● Available records
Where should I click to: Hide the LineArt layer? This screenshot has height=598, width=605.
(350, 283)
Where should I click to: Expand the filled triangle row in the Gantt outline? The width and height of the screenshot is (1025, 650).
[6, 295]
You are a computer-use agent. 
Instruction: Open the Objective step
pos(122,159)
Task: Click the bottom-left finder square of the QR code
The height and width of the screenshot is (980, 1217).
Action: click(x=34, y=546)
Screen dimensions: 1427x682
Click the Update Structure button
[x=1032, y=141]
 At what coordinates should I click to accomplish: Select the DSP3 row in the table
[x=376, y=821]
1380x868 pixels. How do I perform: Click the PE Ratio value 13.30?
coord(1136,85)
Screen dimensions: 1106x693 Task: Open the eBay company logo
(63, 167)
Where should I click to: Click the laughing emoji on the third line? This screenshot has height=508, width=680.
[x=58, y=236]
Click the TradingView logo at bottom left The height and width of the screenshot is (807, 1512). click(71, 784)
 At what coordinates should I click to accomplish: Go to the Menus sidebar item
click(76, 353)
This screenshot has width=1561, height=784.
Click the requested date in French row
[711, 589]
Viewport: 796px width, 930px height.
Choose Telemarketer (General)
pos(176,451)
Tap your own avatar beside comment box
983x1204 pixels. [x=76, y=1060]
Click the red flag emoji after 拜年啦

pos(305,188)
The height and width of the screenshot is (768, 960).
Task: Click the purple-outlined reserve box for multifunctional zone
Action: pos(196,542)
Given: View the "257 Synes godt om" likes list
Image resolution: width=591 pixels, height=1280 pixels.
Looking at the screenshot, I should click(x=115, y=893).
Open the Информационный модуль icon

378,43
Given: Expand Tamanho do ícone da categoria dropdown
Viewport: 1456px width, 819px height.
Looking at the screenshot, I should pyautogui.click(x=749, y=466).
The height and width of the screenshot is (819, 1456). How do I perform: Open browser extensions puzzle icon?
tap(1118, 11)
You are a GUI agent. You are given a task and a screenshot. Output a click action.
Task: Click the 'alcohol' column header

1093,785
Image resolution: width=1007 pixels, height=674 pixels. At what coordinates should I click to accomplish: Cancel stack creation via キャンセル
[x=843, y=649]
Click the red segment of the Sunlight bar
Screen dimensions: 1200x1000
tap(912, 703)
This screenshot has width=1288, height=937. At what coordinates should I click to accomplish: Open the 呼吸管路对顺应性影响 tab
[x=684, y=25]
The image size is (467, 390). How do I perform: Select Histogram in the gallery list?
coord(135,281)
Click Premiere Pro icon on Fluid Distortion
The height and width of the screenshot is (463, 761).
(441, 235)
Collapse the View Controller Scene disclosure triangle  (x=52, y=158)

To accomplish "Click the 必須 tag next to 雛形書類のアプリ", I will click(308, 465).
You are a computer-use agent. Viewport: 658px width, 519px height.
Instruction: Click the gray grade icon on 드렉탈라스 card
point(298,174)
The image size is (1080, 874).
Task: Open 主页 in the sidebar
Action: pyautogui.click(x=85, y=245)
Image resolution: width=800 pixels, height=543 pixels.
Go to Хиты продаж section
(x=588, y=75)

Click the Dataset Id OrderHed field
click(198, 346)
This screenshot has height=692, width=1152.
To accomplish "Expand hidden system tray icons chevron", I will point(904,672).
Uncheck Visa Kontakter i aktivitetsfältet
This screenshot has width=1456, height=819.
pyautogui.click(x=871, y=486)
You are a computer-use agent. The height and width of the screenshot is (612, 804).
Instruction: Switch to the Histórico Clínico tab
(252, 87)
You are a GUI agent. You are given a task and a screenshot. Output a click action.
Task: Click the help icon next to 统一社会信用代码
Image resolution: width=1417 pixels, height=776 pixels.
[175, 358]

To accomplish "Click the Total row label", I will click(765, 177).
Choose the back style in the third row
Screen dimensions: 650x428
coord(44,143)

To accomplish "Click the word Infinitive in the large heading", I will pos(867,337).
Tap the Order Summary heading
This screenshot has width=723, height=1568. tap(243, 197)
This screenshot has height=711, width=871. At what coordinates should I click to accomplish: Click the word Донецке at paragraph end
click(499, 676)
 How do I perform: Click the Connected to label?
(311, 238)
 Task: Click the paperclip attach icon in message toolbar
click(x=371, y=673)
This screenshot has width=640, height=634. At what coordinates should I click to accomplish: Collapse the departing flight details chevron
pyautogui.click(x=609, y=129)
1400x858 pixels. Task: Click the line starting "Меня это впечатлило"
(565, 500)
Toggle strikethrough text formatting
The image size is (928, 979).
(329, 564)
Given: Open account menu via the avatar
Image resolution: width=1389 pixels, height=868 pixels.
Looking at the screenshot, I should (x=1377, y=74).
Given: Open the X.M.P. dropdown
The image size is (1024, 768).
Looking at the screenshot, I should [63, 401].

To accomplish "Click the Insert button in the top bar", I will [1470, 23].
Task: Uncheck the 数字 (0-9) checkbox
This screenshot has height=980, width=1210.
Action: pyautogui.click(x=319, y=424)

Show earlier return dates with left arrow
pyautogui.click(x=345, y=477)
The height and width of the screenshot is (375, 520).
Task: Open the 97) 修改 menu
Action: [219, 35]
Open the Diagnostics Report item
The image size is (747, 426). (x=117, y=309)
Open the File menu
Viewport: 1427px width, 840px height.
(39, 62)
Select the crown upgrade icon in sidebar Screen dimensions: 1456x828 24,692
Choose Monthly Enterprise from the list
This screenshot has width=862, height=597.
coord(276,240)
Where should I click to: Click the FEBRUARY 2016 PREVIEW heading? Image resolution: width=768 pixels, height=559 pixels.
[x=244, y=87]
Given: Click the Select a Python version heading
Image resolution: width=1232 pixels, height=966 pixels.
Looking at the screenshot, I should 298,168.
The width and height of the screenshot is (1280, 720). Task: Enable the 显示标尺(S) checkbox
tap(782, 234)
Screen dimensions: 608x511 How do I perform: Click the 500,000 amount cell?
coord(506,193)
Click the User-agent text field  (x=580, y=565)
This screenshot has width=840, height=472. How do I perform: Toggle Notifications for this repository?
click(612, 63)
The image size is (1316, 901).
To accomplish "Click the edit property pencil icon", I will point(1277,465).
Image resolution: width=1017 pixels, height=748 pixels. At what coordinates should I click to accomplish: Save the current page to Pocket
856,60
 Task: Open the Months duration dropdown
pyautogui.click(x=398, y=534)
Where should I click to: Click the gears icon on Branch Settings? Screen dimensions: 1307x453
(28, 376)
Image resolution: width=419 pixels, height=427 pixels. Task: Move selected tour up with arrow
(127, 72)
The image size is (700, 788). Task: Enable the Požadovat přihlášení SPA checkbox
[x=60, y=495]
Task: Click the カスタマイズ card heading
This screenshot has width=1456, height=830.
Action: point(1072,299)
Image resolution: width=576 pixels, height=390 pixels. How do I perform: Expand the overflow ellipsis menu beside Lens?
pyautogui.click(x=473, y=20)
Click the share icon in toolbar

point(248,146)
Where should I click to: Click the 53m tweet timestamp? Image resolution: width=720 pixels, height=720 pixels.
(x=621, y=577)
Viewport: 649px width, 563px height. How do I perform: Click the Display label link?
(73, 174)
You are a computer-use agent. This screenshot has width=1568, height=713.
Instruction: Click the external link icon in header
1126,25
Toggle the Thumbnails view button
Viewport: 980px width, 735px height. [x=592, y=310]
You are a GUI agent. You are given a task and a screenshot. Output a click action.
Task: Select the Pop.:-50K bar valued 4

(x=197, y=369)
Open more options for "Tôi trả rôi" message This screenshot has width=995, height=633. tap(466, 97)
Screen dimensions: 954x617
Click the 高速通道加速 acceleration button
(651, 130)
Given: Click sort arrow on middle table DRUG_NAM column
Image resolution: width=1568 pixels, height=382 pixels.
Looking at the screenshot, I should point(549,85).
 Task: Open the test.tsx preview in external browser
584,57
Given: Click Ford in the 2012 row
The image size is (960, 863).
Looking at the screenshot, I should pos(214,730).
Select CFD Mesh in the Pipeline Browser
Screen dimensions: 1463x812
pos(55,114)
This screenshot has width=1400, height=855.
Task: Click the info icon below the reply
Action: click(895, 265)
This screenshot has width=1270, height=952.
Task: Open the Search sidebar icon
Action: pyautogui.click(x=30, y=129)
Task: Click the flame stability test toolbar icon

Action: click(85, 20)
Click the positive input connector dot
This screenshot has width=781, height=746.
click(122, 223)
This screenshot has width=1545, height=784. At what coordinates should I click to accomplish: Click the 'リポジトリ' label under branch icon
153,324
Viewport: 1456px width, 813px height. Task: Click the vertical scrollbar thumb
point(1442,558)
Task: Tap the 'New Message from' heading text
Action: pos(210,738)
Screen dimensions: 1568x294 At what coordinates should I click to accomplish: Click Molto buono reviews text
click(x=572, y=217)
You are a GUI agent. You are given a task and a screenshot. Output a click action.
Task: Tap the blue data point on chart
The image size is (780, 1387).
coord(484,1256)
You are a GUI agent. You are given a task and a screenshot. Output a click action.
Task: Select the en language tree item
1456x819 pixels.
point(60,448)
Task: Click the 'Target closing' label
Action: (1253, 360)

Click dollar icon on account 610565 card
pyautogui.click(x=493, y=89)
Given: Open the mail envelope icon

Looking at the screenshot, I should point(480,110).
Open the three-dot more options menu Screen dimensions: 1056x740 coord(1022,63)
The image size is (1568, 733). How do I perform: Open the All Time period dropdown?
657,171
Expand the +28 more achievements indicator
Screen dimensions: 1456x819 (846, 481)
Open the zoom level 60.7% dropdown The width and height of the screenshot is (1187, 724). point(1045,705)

● What is being asked
Reproduce the lines from the one holding "This screenshot has height=711, width=871." through the one holding "coord(276,240)", inclusive, switching "Given:" to "Goal:" and leaving everything else unchanged.

● Full solution
This screenshot has height=711, width=871. At what coordinates should I click to accomplish: Click the word Донецке at paragraph end
click(499, 676)
 How do I perform: Click the Connected to label?
(311, 238)
 Task: Click the paperclip attach icon in message toolbar
click(x=371, y=673)
This screenshot has width=640, height=634. At what coordinates should I click to accomplish: Collapse the departing flight details chevron
pyautogui.click(x=609, y=129)
1400x858 pixels. Task: Click the line starting "Меня это впечатлило"
(565, 500)
Toggle strikethrough text formatting
The image size is (928, 979).
(329, 564)
Goal: Open account menu via the avatar
Image resolution: width=1389 pixels, height=868 pixels.
Looking at the screenshot, I should (x=1377, y=74).
Goal: Open the X.M.P. dropdown
The image size is (1024, 768).
Looking at the screenshot, I should [63, 401].

To accomplish "Click the Insert button in the top bar", I will [1470, 23].
Task: Uncheck the 数字 (0-9) checkbox
This screenshot has height=980, width=1210.
Action: pyautogui.click(x=319, y=424)

Show earlier return dates with left arrow
pyautogui.click(x=345, y=477)
The height and width of the screenshot is (375, 520).
Task: Open the 97) 修改 menu
Action: [219, 35]
Open the Diagnostics Report item
The image size is (747, 426). (x=117, y=309)
Open the File menu
Viewport: 1427px width, 840px height.
(39, 62)
Select the crown upgrade icon in sidebar Screen dimensions: 1456x828 24,692
Choose Monthly Enterprise from the list
This screenshot has width=862, height=597.
coord(276,240)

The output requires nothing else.